Many publishers start with MS Word docs and need to move to more structured file formats. To do this they are often advised to go straight from the badly structured markup of docx to a structured document format (some form of XML). However, I believe this to be a mistake.
Wendell Piez and I wrote about a strategy for MS Word-to-HTML conversions. We call it ‘HTML Typescript‘, the core principle being to first make a faithful representation of the docx file in HTML, without rushing too quickly to interpolating structure or translating first into descriptive XML intermediary format (which is the common way to do this), the idea being that clean HTML is a better place to start improving the structure of the document than either ugly docx markup or overly complex XML of some other variety.

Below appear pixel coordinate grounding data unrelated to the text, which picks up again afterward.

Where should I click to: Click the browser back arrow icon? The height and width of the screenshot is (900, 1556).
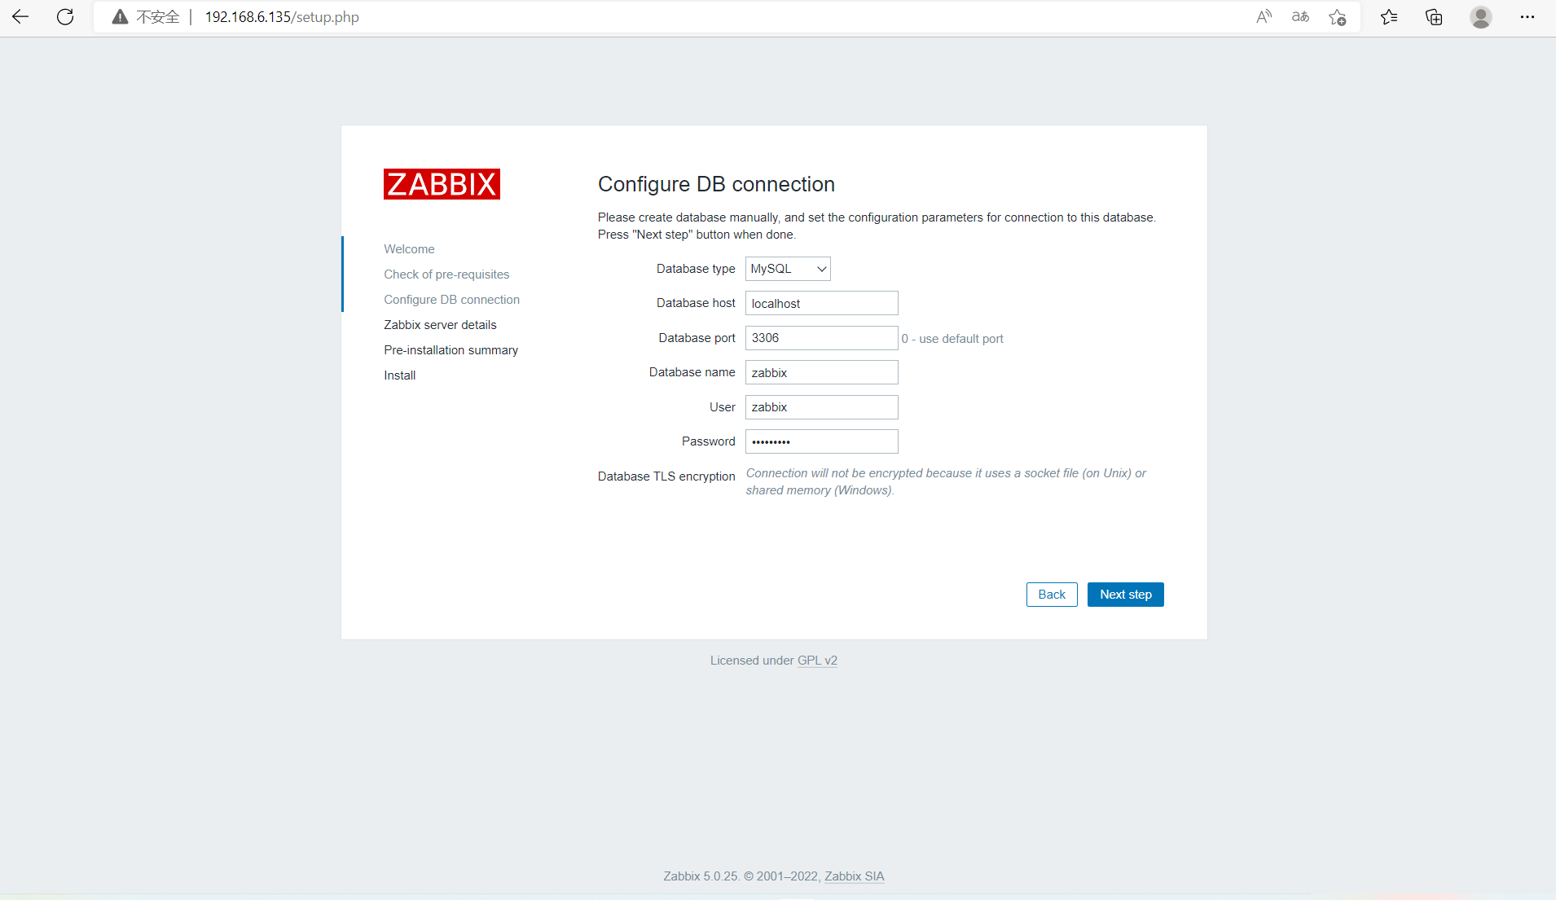point(20,17)
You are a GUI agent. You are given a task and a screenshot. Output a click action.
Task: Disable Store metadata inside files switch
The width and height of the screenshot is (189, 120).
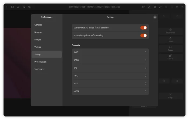tap(143, 28)
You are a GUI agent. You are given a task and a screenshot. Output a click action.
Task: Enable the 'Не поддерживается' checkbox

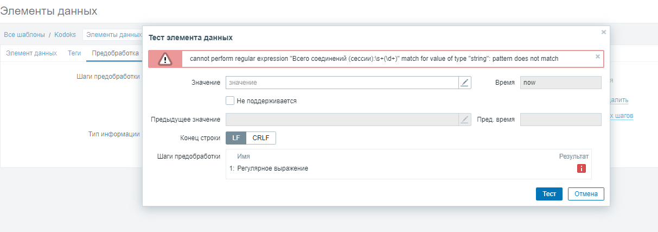tap(230, 101)
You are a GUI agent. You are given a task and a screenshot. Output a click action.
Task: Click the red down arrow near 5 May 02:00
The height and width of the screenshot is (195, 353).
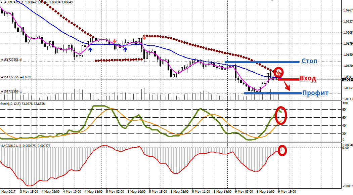pyautogui.click(x=115, y=41)
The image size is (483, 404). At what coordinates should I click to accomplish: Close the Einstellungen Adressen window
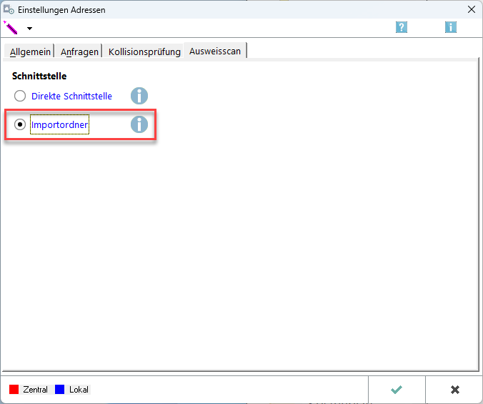click(471, 9)
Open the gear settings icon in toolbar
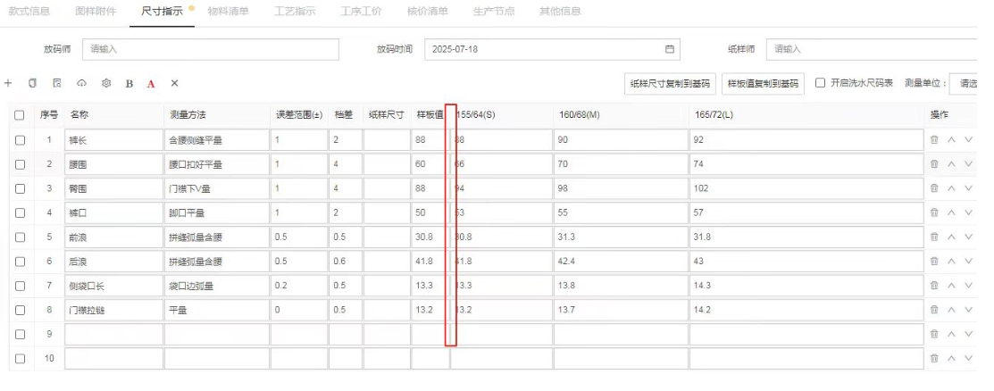The image size is (994, 391). [105, 83]
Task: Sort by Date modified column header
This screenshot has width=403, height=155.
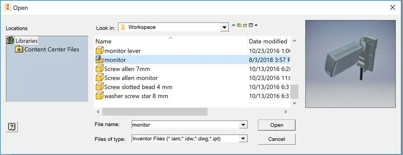Action: [268, 41]
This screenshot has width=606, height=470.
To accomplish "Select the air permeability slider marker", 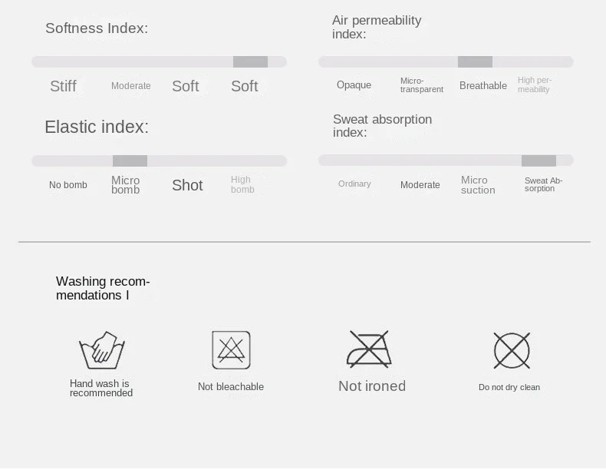I will [475, 62].
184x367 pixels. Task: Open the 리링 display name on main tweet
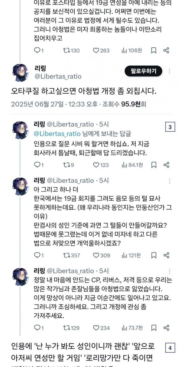pyautogui.click(x=41, y=68)
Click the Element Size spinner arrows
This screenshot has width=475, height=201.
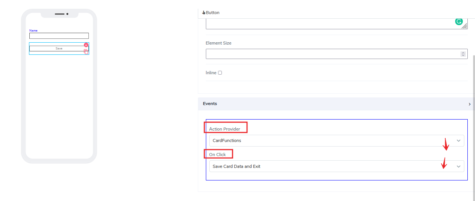pyautogui.click(x=463, y=54)
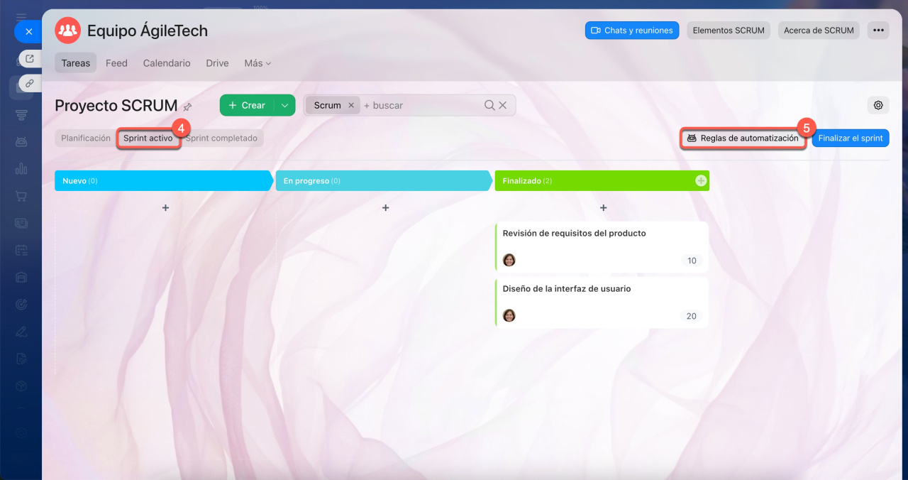Screen dimensions: 908x480
Task: Click the pin icon beside Proyecto SCRUM
Action: point(187,107)
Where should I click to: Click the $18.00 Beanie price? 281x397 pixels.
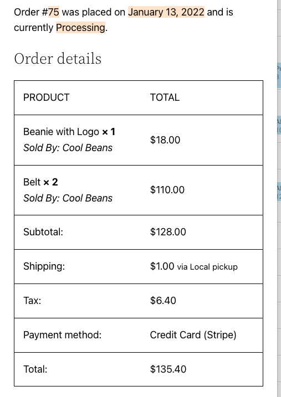pyautogui.click(x=165, y=140)
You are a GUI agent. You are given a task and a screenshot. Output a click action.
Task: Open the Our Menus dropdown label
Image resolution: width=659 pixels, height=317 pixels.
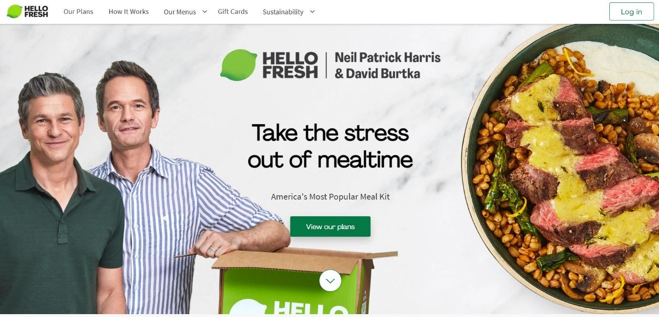click(180, 12)
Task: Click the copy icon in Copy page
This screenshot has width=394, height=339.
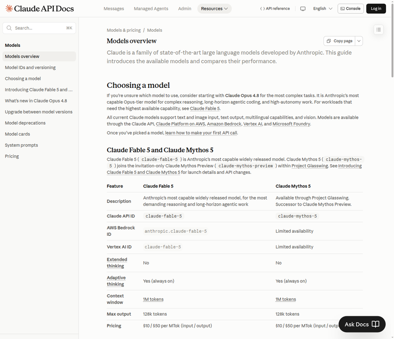Action: (x=329, y=41)
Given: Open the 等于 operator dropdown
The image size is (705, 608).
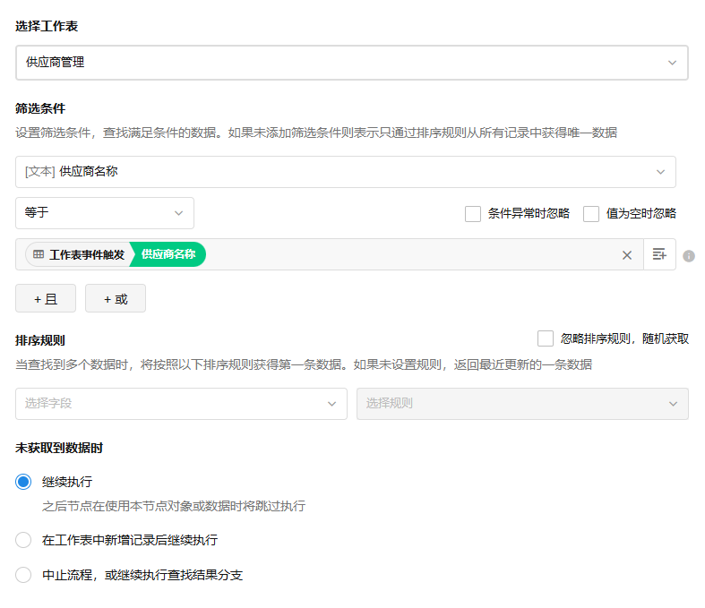Looking at the screenshot, I should (104, 213).
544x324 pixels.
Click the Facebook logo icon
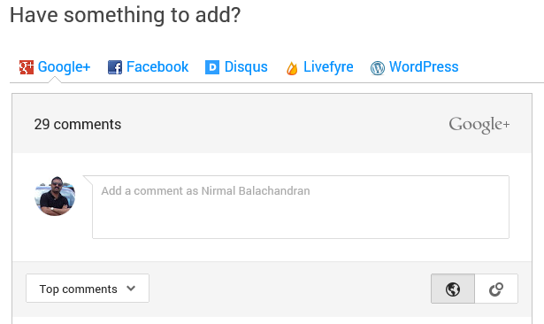click(115, 67)
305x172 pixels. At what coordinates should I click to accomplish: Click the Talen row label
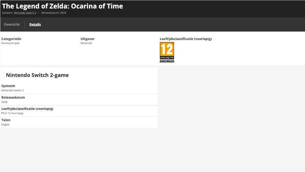pyautogui.click(x=6, y=120)
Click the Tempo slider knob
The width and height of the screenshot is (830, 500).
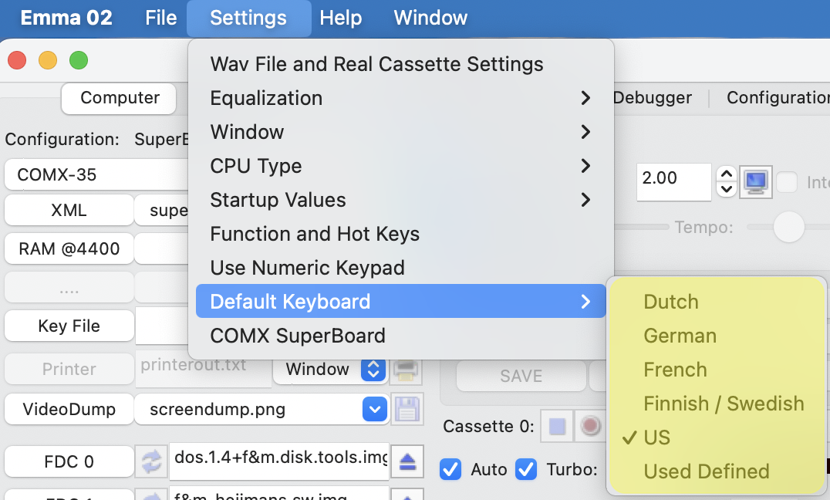click(x=788, y=228)
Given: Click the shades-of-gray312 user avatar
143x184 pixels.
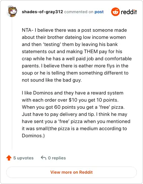Looking at the screenshot, I should 12,11.
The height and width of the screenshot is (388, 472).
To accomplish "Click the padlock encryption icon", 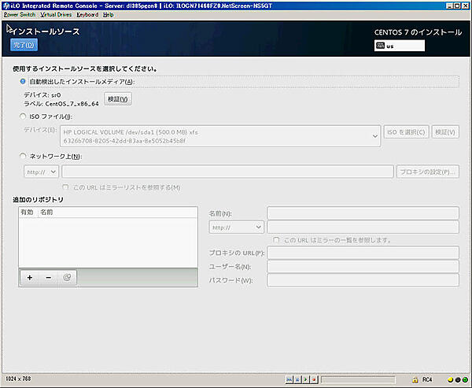I will coord(414,379).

Once we have clean HTML, we can then more easily work with it, manually or programmatically adding structure, and we can more easily parse it, for example, for entity extraction etc…
I did a demo of this today at Project MUSE in Baltimore (for a very nice bunch of people) and I wanted to share the following screenshots that more viscerally illustrate the benefits of this strategy. Displayed below are two screenshots of source code. The first is the markup of a docx file, followed by a screenshot showing the result of converting that docx to HTML using the HTML Typescript converters (XSweet) that we built.
And the HTML result after running the same file through XSweet (docx -> HTML Typescript converter).
The question is – which would you rather work with?